Bu gidişata bir dur demek lazım, çünkü reklamcıları duygusal mesajları adeta bir terör saldırısı haline geldi. Özel gün tanıtımları falan… Babalar günü etkinlikleri filan. Çektikleri o filmler beni çileden çıkarıyor. Sanki hepsi bir araya gelip sözleşmiş ve kız babalarına saldırmak için planlar yapmış gibi.
Hele ki babalar günü reklam filmleri. Arkadaş, bir malın, markanın filan tanıtımı değil yaptıkları, taammüden babaları öldürme girişimi gibi. Ne yapmaya çalışıyorlar anlamıyorum ki.
POTANIN DEĞİL DRAMIN PERİLERİ
Kadın Milli Basketbol takımı sahada. Her biri son derece başarılı sporcu kızlarımız. Işıklar sönüyor filan, perde iniyor falan… Sonra babaları tek tek perdede kızlarını nasıl sevdiklerini anlatıyor. Hayır yani, duygulanmamak mümkün değil tamam ama bir babanın kızını nasıl sevdiğini anlatmasına gerek yok ki. Zaten gerçekten bu duyguyu anlatmak için henüz hiçbir dilde yeterli kelime yok ki. Neyse… Bu bölüm sürerken kızlar hıçkıra hıçkıra ağlıyor tabi.
Hadi ızdırap bitti diyorsun, bu sefer perde kalkıyor ve kızların babaları ortaya çıkıyor. Bir salon dolusu duygu fırtınası yani. Göz yaşları sel olup akıyor. Kızlar ağlıyor, babaların boğazı düğüm düğüm (hani erkekler ağlamaz ya; güya o sebep), salondakiler ağlıyor, tribündekiler hıçkırıklara boğuluyor, ekran karşısındakiler mendillere sarılıyor. Duygu fırtınası dalga dalga yayılıyor.
Ey reklamcı arkadaş, bir babanın kızına, bir kız çocuğunun babasına duygularını anlatmanın yolu sadece gözyaşlarından mı geçiyor? İlla elinize aldığınız bıçağı defalarca göğsümüze sokup sokup çıkaracak mısınız yani? Nedir sizin amacınız? Çekin elinizi kız babaların üzerinden…

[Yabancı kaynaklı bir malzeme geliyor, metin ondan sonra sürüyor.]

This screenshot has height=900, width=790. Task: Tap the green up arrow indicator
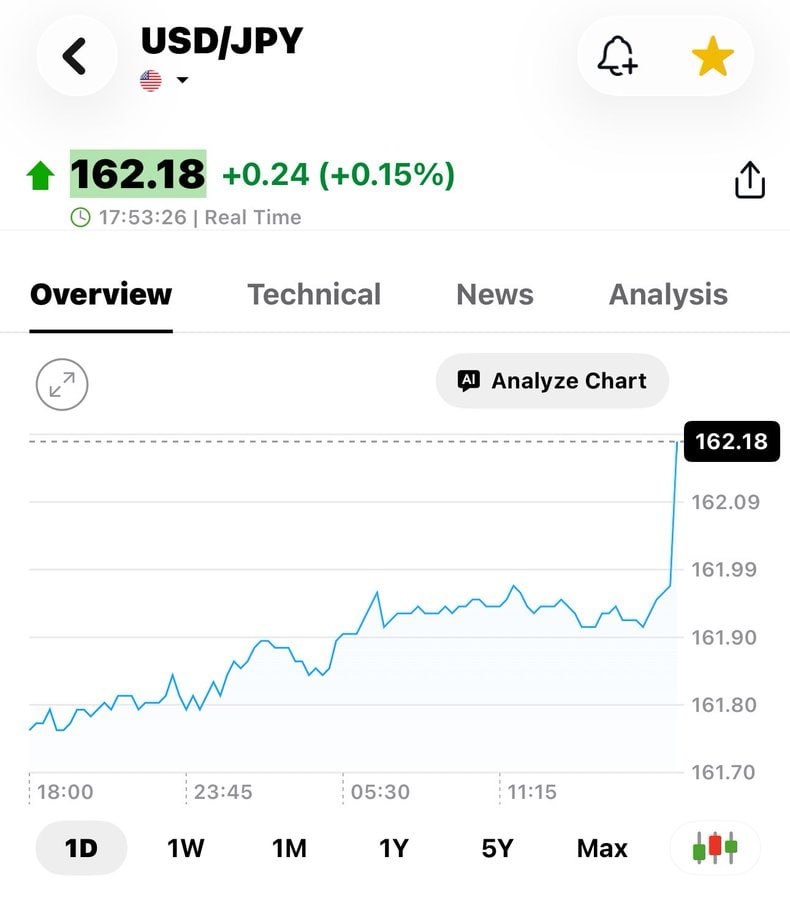[x=41, y=175]
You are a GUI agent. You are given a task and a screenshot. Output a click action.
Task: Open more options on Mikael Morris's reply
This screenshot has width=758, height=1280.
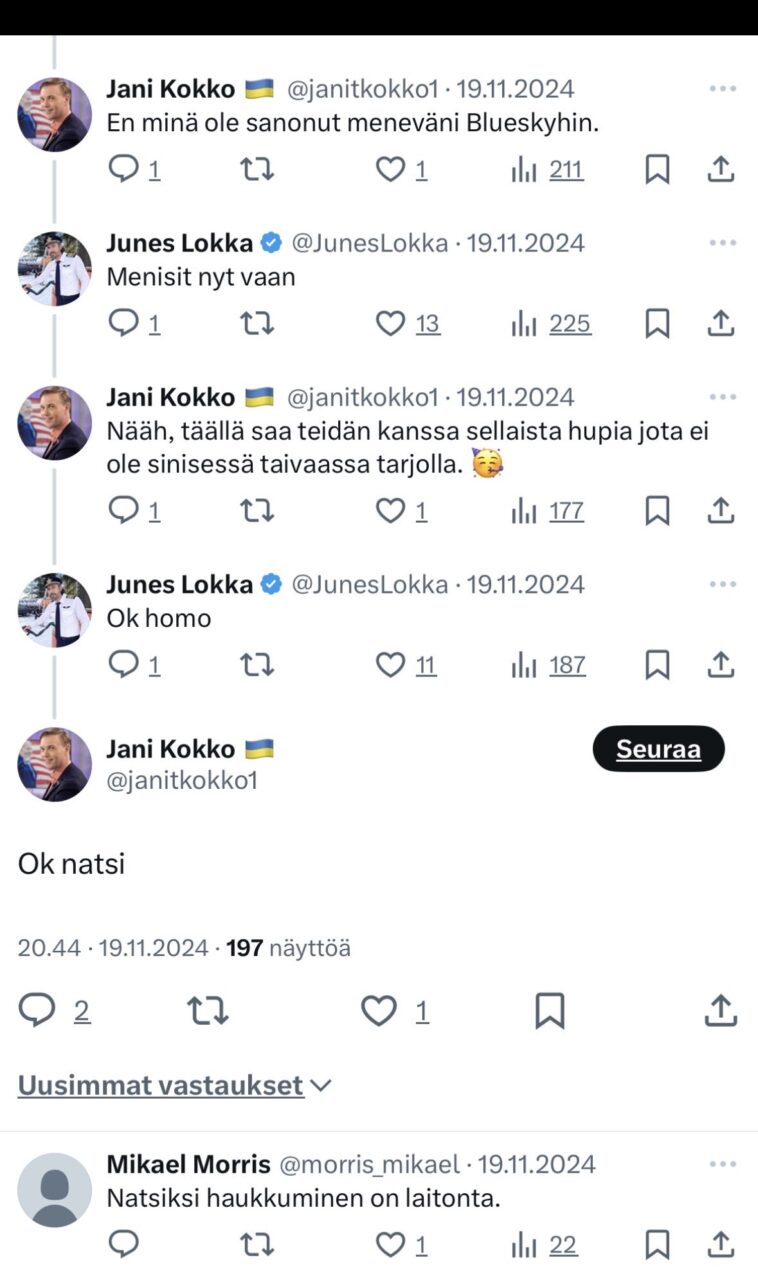pos(722,1165)
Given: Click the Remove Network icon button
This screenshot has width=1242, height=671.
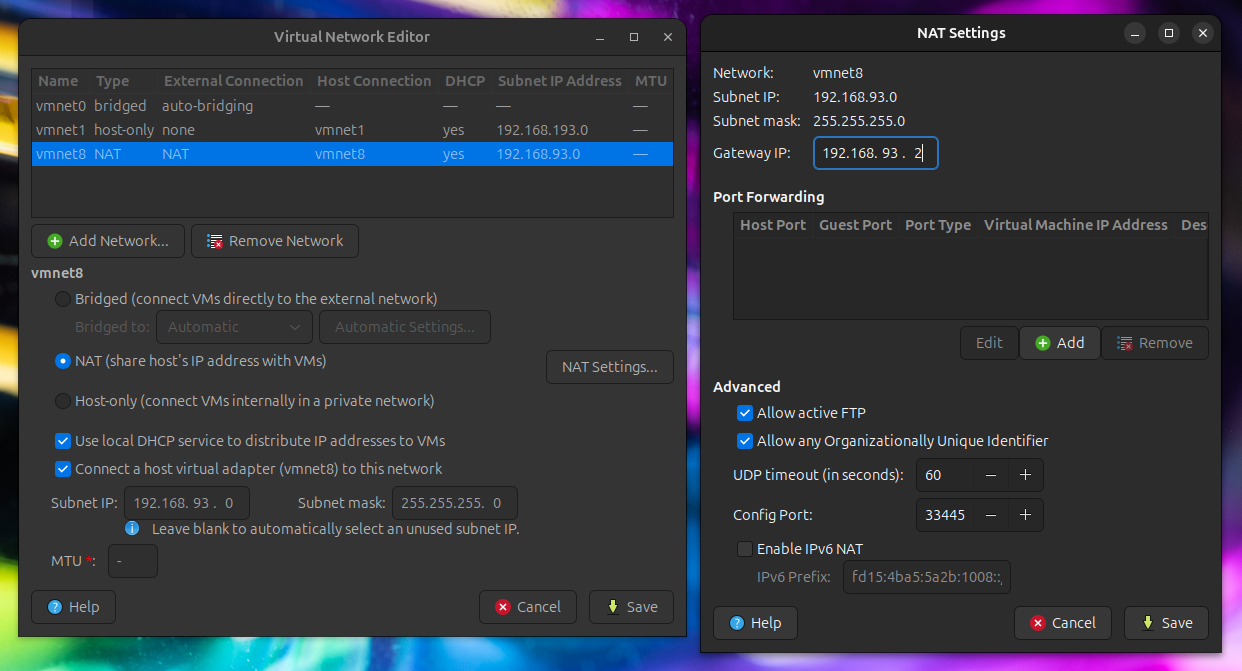Looking at the screenshot, I should coord(214,241).
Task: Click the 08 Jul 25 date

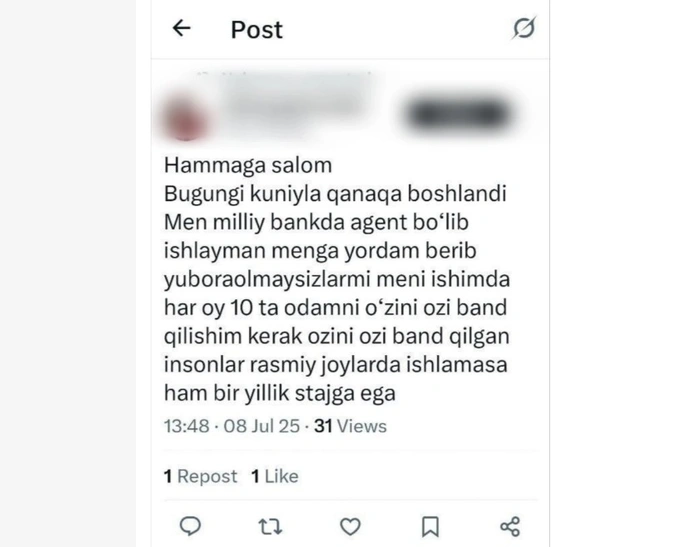Action: click(x=262, y=426)
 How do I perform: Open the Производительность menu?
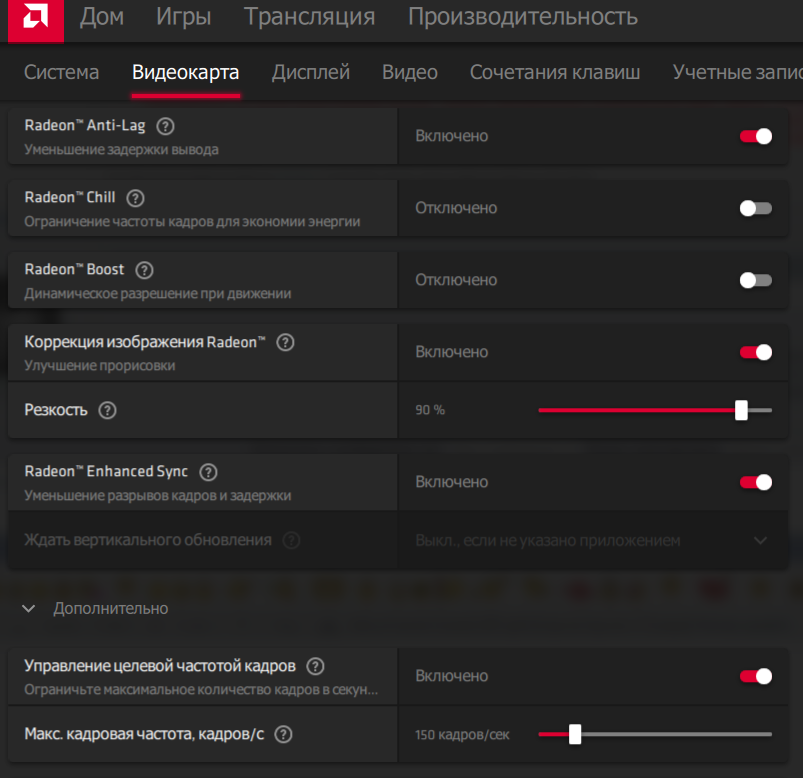click(522, 17)
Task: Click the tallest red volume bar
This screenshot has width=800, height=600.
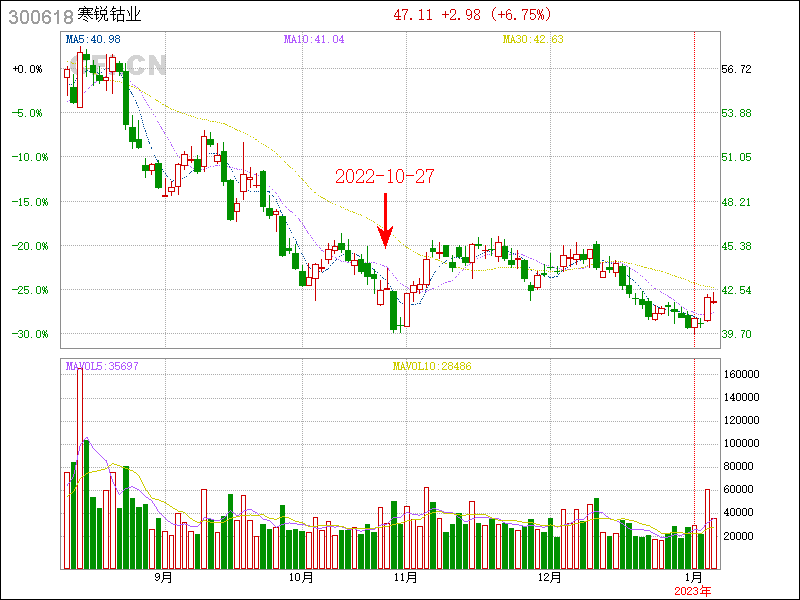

BIÇAĞI SOKTUN BARİ ÇEVİRME
Ya da bir başka reklam/tanıtım filmi… Çatışmalarda şehit olmuş bir baba uzaktan kızının başarılarını izliyor. İnsan görünce kahroluyor tabi. Reklam filminde babasının kendisini izlediğini sadece o kız görebiliyor, tabi baba da kızını. Kız çocuğunun başarısı tescilleniyor, sonra baba oradan uzaklaşıyor. Kız çocuğu babasını gidişini göremiyor. Üstelik baba, öyle bir ayrılıyor ki o mekandan, tarifi mümkün değil. Çünkü bir babanın kızından ayrılmasının tarifi yoktur. Zaten bir baba kızından, dünya değiştirse bile ayrılmaz. Biliyoruz bunları ama reklamcı bildiğimizi bilmiyor. Saldırdıkça saldırıyor. Kız babalarının tepesinde, kalbinde, göğsünde tepinmeye devam ediyorlar.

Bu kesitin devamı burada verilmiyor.